Çocuklar Kadar Yürekli Olmak
Bir coğrafya düşünün...Kocaman bir yaşam dururken önlerinde; düşleri, çocuk bedenleri ölüme yazılmış. Hiçbir sözcük, hiçbir çığlık, hiçbir acı tarifleyemez dünü ve bugünü... Katliam güncesine dönüşen “çocuklarımız” var bizim. Çocuklarımız öldürülüyorlar.
Devletin sistemli saldırı noktalarından birisi yine Cizre bugünlerde. Kaç eve ateş düştü biliyor musunuz? Bir asırlık inkar ve imhanın, mücadelenin yükünü taşıyan analar-babalar var. Bu mücadeleden, çocukları için insanca yaşam çıkartmak isteyen analar-babalar, çocuklarını, umutlarını toprağa veriyor tek tek...
Nihat Kazanhan, 12 yaşındaydı. Başından vurularak katledildi.
Ümit Kurt, 14 yaşındaydı. Kalbinden vurdular.
Yasin Özer, 19 yaşındaydı. Akrepten açılan ateş sonucu katledildi.
Barış Dalmış, 15 yaşındaydı. Açılan ateş sonucu katledildi.

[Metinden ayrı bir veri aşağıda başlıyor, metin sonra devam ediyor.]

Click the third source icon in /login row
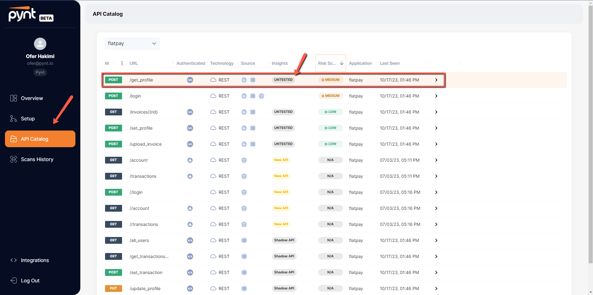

Akıl, mantık, izan, vicdan... Bütün kavramları altüst edercesine, bu vahşeti önceleyen zihniyet kapitalizmdir. Çünkü öldürür. Bu topraklarda hep aynıdır konuştuklarımız, hep aynıdır acılarımız. Anımsatalım:
Ceylan Önkol, Lice’de havan topu mermisiyle katledildi. 14 yaşındaydı henüz. Annesi eteğinde topladı evladını...
Uğur Kaymaz, Mardin’de babası ile birlikte katledildiğinde 12 yaşındaydı. Minicik bedeninden 9 kurşun çıkarıldı.

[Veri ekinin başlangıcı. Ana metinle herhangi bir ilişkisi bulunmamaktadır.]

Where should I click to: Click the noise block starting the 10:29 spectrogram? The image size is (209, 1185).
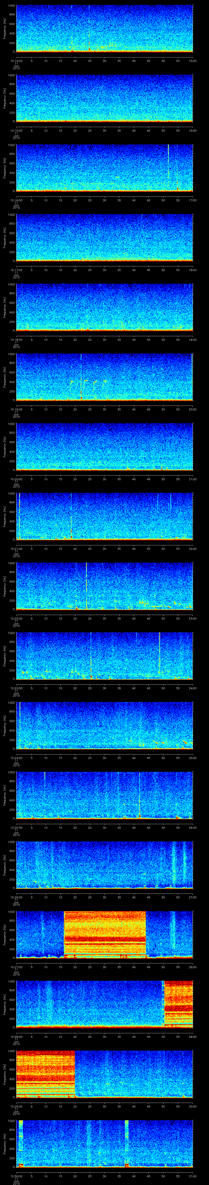click(45, 1073)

Roboskili çocuklar katledildi. Unutulmayacak acıları “katır sırtında” taşındı.
...ve ve ve nice çocuklar, gençler var. Berkin, Ali İsmail, Mehmet, Ethem, Ahmet, Abdullah, Medeni gibi.
Bir coğrafya düşünün.
Anaların yüreğini yakan, ağıt, gözyaşı, kıyım, ölüm kokan her karışı... İnsanım diyenin tüyleri ürpermeli. İnsanım diyenin yaşlarınca direnci ve inadı olmalı...Acılardan başlayarak yarının çocukları için bir düş kurmalı.
İnsanca yaşamak için, unutmamalı. Unutturmamalı.
Biz faillerini biliyoruz çocuklarımızın...Çocuk masumiyetinde bir gelecek için, borçluyuz onlara. Büyümeliyiz yüreklerinde...
Bir coğrafya düşleyin... Şeker tadında... Bütün Çocuklarımız için...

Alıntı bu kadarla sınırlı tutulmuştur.